For this exercise, return exactly the lines of the material below that begin at the one with "You are a computer-use" and stop after the one with "Instruction: Select the IPD Census bed icon".

═════ Data ═════

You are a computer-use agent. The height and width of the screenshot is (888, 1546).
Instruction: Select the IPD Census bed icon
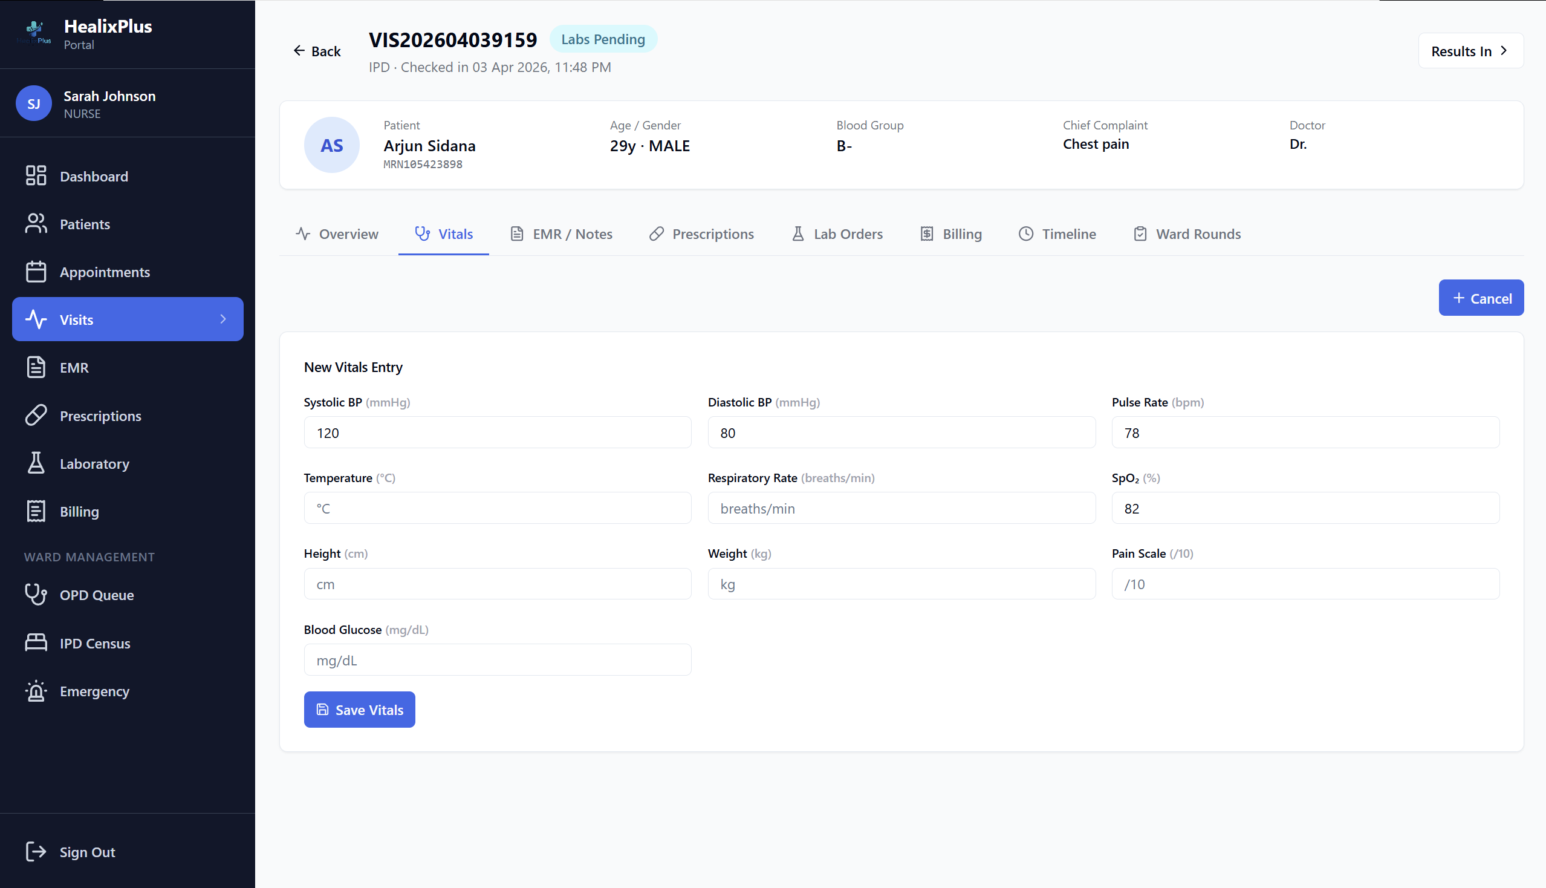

═════
═════ Data ═════

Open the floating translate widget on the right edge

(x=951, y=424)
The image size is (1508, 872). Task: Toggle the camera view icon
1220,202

═════
═════ Data ═════

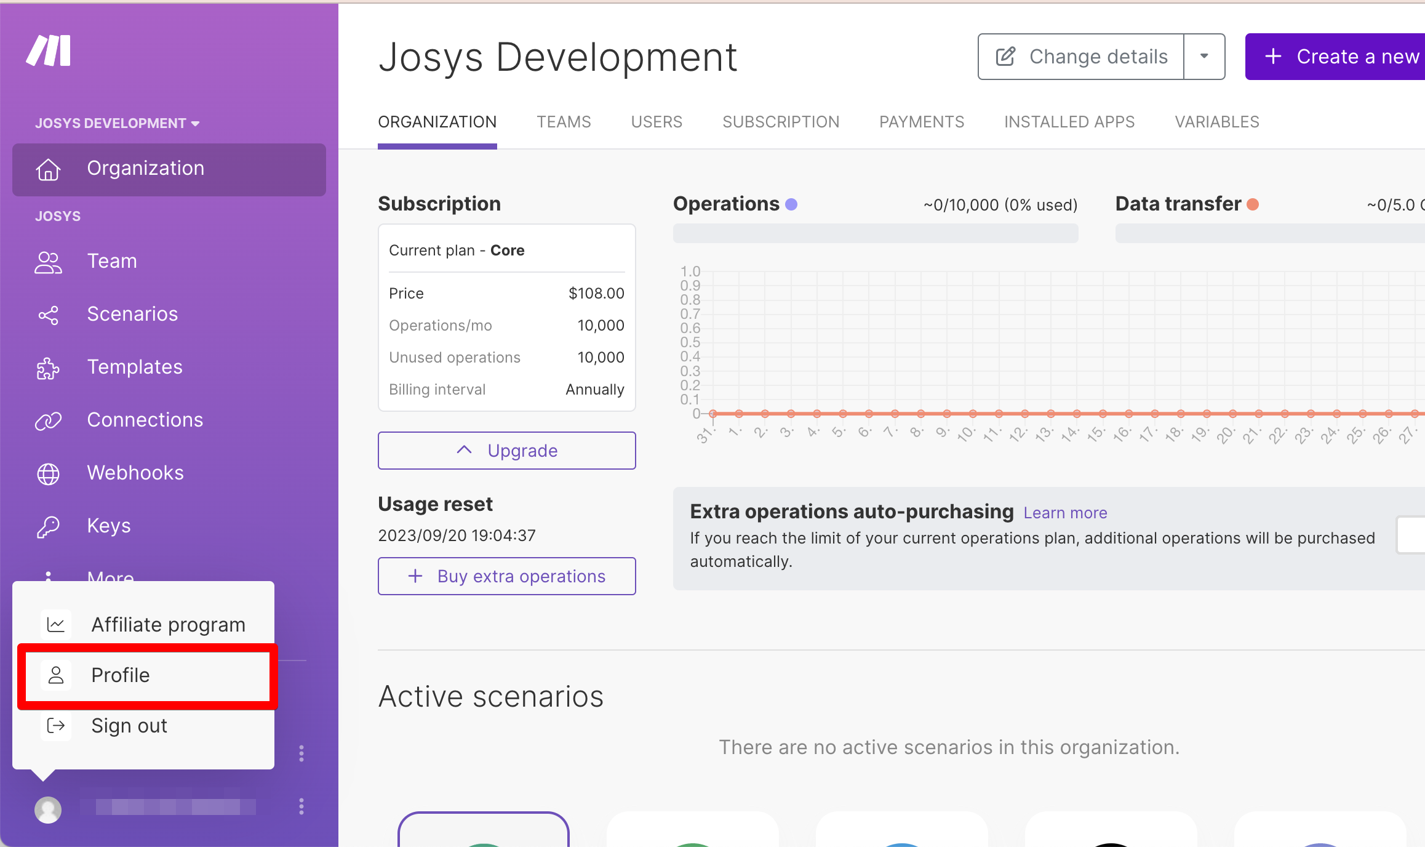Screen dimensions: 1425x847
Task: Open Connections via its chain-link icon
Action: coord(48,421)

═════

## Answer box
You are a computer-use agent. The height and width of the screenshot is (888, 1546).
Instruction: Select the IPD Census bed icon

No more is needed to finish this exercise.